Outros analistas, no entanto, acham que a medida está unindo a oposição. Seria parte de um processo que começou no ano passado, quando o principal candidato opositor, Manuel Rosales, obteve 38% dos votos nas eleições presidenciais. Para Hernán Castillo, professor de pós-graduação de ciências políticas da Universidade Simon Bolívar, em Caracas, o quadro social e político está mudando, e uma prova disso são as manifestações.

- Creio que nas próximas eleições para prefeitos e governadores, em 2008, a oposição vai sair bastante unida - acredita Castillo. - Mas há um problema que não podemos esquecer: a possibilidade de o presidente implantar o Partido Único Socialista. Mesmo aliados tradicionais do governo têm diferenças e custariam a aceitar se dissolver e incorporar-se a ele.

Castillo e alguns outros analistas vêem o fim da concessão como uma radicalização crescente do governo. Parlamento Europeu, Repórteres sem Fronteiras, Anistia Internacional e Sociedade Interamericana de Imprensa são algumas das organizações internacionais que manifestaram seu temor quanto à deterioração da liberdade de expressão no país. O governo afirma que não há uma ameaça à liberdade de imprensa porque outros veículos continuam a funcionar, inclusive os jornais. Mas, sem dúvida, o fechamento da RCTV, que funciona há 53 anos, representa um duro golpe aos críticos ao governo: além de ter a maior audiência, ela tem o maior alcance em território venezuelano.

- Outras emissoras já moderaram suas críticas, e das quatro TVs de oposição que existiam há três anos, só restaram duas, contando com a RCTV. Agora ficará apenas uma - comenta Malaver.
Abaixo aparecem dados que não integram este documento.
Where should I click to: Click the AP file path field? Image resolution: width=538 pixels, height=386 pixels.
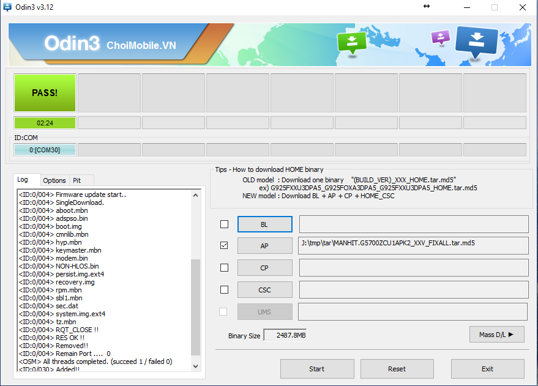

Sem a RCTV restará a Globovisión como canal aberto à oposição, mas a emissora não possui cobertura nacional, lembram analistas. E mesmo que a RCTV continue transmitindo a cabo ou em UHF, seu público seria mais restrito, seja pela condição financeira, já que muitos não poderiam pagar pelo serviço, ou pelo alcance, mais limitado. De qualquer forma, esta é uma medida impopular, que pela primeira vez afetou uma parcela da população que tradicionalmente apóia Chávez e que poderia trazer custos políticos para o presidente:

- Isso teremos que ver com o tempo, mas de imediato dá uma idéia de sua tendência autoritária e sua intolerância à crítica - diz Cristina.